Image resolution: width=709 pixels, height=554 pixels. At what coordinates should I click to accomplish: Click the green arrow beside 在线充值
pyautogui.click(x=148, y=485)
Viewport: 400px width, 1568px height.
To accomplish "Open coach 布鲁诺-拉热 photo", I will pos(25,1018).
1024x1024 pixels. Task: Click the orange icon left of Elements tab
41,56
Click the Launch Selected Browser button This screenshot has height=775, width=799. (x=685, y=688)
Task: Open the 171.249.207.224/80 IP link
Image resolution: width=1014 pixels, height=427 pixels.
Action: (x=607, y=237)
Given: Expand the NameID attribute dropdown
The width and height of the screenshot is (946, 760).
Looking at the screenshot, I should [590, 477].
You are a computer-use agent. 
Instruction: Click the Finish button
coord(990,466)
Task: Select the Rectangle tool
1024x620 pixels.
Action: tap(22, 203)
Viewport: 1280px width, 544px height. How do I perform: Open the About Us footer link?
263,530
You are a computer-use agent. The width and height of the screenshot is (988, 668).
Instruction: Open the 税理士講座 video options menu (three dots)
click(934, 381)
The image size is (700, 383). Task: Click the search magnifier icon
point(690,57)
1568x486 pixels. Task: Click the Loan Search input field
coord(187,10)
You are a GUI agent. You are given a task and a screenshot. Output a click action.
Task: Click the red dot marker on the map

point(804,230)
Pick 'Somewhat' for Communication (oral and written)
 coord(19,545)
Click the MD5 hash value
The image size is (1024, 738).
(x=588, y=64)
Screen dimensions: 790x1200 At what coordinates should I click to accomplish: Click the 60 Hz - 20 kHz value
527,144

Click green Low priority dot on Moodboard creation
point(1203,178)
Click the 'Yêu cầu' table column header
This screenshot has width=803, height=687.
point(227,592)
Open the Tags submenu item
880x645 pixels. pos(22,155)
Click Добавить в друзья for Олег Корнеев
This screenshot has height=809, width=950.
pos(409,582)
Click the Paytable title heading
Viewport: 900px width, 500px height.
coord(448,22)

_ _ _ _ _

Try it
Please output the listing in full, exactly as it was given above.

Answer to this task
Image resolution: width=709 pixels, height=554 pixels. At what coordinates should I click to accomplish: Click the green arrow beside 在线充值
pyautogui.click(x=148, y=485)
Viewport: 400px width, 1568px height.
To accomplish "Open coach 布鲁诺-拉热 photo", I will pos(25,1018).
1024x1024 pixels. Task: Click the orange icon left of Elements tab
41,56
Click the Launch Selected Browser button This screenshot has height=775, width=799. (x=685, y=688)
Task: Open the 171.249.207.224/80 IP link
Image resolution: width=1014 pixels, height=427 pixels.
Action: (x=607, y=237)
Given: Expand the NameID attribute dropdown
The width and height of the screenshot is (946, 760).
Looking at the screenshot, I should [590, 477].
You are a computer-use agent. 
Instruction: Click the Finish button
coord(990,466)
Task: Select the Rectangle tool
1024x620 pixels.
Action: tap(22, 203)
Viewport: 1280px width, 544px height. How do I perform: Open the About Us footer link?
263,530
You are a computer-use agent. The width and height of the screenshot is (988, 668).
Instruction: Open the 税理士講座 video options menu (three dots)
click(934, 381)
The image size is (700, 383). Task: Click the search magnifier icon
point(690,57)
1568x486 pixels. Task: Click the Loan Search input field
coord(187,10)
You are a GUI agent. You are given a task and a screenshot. Output a click action.
Task: Click the red dot marker on the map

point(804,230)
Pick 'Somewhat' for Communication (oral and written)
 coord(19,545)
Click the MD5 hash value
The image size is (1024, 738).
(x=588, y=64)
Screen dimensions: 790x1200 At what coordinates should I click to accomplish: Click the 60 Hz - 20 kHz value
527,144

Click green Low priority dot on Moodboard creation
point(1203,178)
Click the 'Yêu cầu' table column header
This screenshot has width=803, height=687.
point(227,592)
Open the Tags submenu item
880x645 pixels. pos(22,155)
Click Добавить в друзья for Олег Корнеев
This screenshot has height=809, width=950.
pos(409,582)
Click the Paytable title heading
Viewport: 900px width, 500px height.
coord(448,22)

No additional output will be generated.